Normal Distribution

Sneiderman, Robby

Foundations

Normal Distribution

The Normal distribution as a parametric family: density, moment generating function, closure under affine transformations and sums, MLE for mean and variance, Fisher information, and the bridge to the Chi-squared, Student-t, and F sampling distributions.

EssentialCoreTier 1StableCore spine~60 min

For:MLStatsActuarialGeneral

Prerequisites

Common Probability Distributions Distributions Atlas Exponential Function Properties Moment Generating Functions

Prereq Map

Why This Matters

The Normal distribution is the most common parametric model in statistics, and most of its dominance comes from one fact: linear functions of independent Normal random variables stay Normal. That closure property is what makes the central limit theorem usable and what makes the sample mean of any Normal sample tractable. The classical sampling distributions, Chi-squared, Student-t, and F, are all built by combining independent Normals through squaring, root scaling, and ratios. The Normal is also the maximum-entropy distribution on $\mathbb{R}$ subject to a fixed mean and variance, which is why it appears every time you regularize a model and stop there.

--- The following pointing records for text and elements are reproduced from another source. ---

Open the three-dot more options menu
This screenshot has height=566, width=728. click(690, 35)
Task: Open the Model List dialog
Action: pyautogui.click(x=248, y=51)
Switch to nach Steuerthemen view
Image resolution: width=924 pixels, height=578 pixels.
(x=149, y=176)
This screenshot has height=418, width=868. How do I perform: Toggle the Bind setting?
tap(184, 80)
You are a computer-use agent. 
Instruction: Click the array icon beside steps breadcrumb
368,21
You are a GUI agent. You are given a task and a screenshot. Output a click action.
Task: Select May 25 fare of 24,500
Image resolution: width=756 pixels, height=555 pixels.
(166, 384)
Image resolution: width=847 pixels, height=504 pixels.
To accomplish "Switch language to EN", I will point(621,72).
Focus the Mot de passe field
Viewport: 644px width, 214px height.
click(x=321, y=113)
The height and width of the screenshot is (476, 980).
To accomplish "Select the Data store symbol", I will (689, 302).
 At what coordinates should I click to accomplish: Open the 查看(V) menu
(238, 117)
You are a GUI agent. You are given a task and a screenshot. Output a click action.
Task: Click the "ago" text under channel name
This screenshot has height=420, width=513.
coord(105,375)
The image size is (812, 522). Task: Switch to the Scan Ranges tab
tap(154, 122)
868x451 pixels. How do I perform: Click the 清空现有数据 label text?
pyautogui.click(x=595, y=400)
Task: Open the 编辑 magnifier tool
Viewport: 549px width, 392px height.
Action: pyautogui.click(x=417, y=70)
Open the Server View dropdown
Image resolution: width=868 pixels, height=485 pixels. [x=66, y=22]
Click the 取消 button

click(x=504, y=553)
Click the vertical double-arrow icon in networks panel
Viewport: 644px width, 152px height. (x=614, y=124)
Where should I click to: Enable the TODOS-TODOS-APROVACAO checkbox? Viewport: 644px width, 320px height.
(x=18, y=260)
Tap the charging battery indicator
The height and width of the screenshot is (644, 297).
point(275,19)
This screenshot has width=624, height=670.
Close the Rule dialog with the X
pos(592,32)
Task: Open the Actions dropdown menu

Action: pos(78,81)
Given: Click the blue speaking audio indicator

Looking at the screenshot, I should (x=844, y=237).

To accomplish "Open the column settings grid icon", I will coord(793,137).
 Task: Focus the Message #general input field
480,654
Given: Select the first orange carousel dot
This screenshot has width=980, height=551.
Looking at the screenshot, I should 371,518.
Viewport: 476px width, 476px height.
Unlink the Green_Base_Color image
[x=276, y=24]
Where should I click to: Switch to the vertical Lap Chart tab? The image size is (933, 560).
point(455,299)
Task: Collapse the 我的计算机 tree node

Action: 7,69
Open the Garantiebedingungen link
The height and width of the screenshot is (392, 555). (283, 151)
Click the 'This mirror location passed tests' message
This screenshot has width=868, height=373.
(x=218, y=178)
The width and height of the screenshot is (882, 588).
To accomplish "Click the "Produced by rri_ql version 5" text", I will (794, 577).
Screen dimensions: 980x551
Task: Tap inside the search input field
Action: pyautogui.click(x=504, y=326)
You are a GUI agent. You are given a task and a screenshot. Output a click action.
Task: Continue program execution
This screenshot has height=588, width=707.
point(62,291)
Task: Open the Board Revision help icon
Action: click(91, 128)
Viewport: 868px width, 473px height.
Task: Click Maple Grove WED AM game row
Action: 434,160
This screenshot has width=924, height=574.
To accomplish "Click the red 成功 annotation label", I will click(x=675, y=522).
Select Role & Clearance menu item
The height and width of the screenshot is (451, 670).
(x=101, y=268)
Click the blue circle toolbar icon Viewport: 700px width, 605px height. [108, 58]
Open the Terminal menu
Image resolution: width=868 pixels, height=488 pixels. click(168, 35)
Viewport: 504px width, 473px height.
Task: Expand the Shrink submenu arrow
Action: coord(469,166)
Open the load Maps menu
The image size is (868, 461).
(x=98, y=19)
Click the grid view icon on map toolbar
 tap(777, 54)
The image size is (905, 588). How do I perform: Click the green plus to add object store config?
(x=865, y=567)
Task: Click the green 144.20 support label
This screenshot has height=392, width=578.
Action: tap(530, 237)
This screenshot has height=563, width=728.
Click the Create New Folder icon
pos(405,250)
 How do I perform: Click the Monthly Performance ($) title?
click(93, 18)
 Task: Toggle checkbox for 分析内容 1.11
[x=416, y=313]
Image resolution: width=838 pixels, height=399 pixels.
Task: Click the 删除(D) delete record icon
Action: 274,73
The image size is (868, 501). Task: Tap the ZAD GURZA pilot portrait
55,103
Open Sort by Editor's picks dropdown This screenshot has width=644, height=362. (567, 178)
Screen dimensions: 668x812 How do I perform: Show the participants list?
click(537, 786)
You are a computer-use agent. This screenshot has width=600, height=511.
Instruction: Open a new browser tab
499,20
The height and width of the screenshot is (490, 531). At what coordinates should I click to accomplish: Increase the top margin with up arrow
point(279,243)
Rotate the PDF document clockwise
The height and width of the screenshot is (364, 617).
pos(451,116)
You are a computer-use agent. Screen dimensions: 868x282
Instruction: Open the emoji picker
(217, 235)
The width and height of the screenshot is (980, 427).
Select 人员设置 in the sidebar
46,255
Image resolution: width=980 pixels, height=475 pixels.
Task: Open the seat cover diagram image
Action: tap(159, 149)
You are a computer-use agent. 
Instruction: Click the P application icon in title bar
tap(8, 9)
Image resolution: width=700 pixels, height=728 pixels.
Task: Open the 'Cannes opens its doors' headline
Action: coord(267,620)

Knowing the Normal well means knowing five facts cold: its density, its MGF, its closure under affine maps and independent sums, its MLE, and the joint independence of the sample mean and the sample variance for an i.i.d. Normal sample. The remainder of this page derives those five and connects each to a downstream test or model.

Definition

Normal Distribution $X \sim N (μ, σ^{2})$

A random variable $X$ has a Normal distribution with mean $\mu\in\mathbb{R}$ and variance $\sigma^2>0$ if its density is

$f_X(x) = \frac{1}{\sqrt{2\pi\sigma^2}}\exp\!\left(-\frac{(x-\mu)^2}{2\sigma^2}\right),\qquad x\in\mathbb{R}.$

The case $\mu=0$ , $\sigma^2=1$ is the standard Normal, written $Z\sim\mathcal{N}(0,1)$ . The standard Normal CDF is denoted $\Phi$ and its density $\varphi$ .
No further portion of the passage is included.